Debbie Miller refers to it as creating mental images. Elin Keene refers to it as using sensory images to enhance comprehension and in her newest work Lucy Calkins calls it envisioning. Regardless of what you call it, good readers create mental images as they read. For many readers, it’s more than just visual images. They also pay attention to the other senses by noting “smells, textures, sounds, mood and ambiance”. The images change as the words change. The pictures are fluid. Readers revise their images as they add new information, as they read new information, or as they discuss their images with others. Good readers are able to look at a movie of the actions in their mind or they are able to step into the book by stepping into the “skin” or “head” or “shoes” of a character. Good readers understand that visualizing the action of the story helps them understand and comprehend the words. Good readers use their mental images to draw conclusions, to make inferences, to fill in spaces. The images clarify their thinking. They combine the words from the text with their own schema to create their pictures. The images may come from the five senses and the emotions but they are anchored in the reader’s background knowledge. Good readers draw on those images to recall details after the text has been read.

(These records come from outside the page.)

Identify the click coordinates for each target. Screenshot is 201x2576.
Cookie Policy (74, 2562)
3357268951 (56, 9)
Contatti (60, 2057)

Tracy has been doing lessons for several weeks trying to teach our children to visualize. We displayed two different activities on our bulletin board this month, one where the children visualized the scene from a passage in a book and another that showed how an image can change as a child talks about her image. Below are some pictures of our bulletin board and the thinking of the children and our thinking about the children's work.
It is important that children see action in their minds. If they don’t, they will never fall in love with reading because they won’t see the movie that other children enjoy. They miss the action and the details and wonder how other children can figure things out.  As a Special Education teacher, I know that for many of my children, the reason that they struggle with comprehension and even with math word problems is because they can't visualize what is happening in their mind. The way that students "see" text is what Tracy and I are were trying to capture with this month's bulletin board.